What needs to be done >>
Quote all entries exactly, leaving pictures aside.

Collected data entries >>
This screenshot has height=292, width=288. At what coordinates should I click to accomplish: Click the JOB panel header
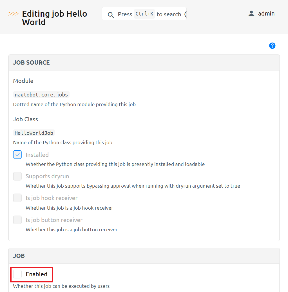point(19,256)
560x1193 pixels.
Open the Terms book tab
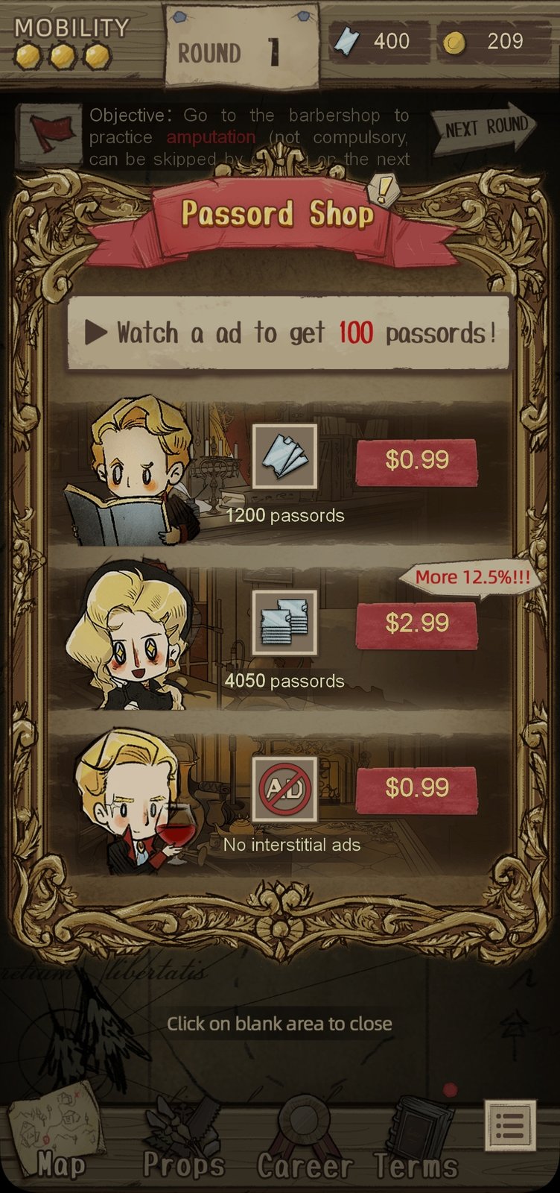(x=417, y=1137)
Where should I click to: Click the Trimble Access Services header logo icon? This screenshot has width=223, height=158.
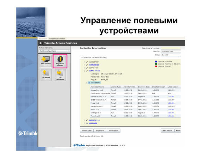click(x=41, y=43)
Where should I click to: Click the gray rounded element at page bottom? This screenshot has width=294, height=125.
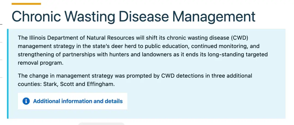tap(101, 124)
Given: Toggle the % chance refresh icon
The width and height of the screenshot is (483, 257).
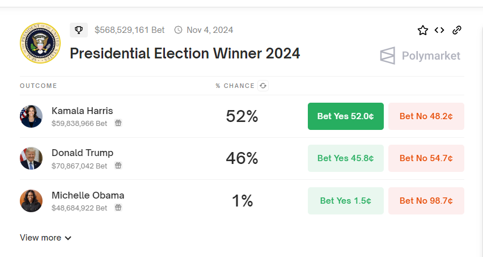Looking at the screenshot, I should [x=263, y=86].
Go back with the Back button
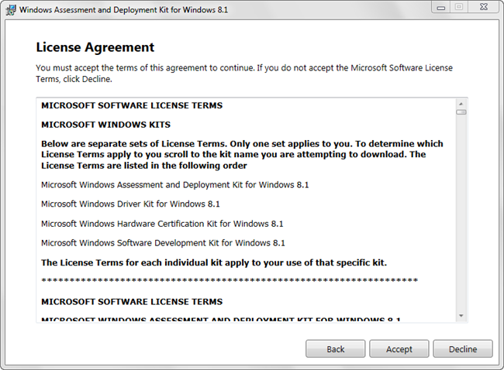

Task solution >>
This screenshot has height=292, width=288. At what coordinates should I click to accomplish: Click the JOB panel header
point(19,256)
560x1193 pixels.
Open the Terms book tab
(x=417, y=1137)
Where should I click to: Click the Trimble Access Services header logo icon? This screenshot has width=223, height=158.
click(x=41, y=43)
Where should I click to: Click the gray rounded element at page bottom? This screenshot has width=294, height=125.
tap(101, 124)
Given: Toggle the % chance refresh icon
The width and height of the screenshot is (483, 257).
Looking at the screenshot, I should [x=263, y=86].
Go back with the Back button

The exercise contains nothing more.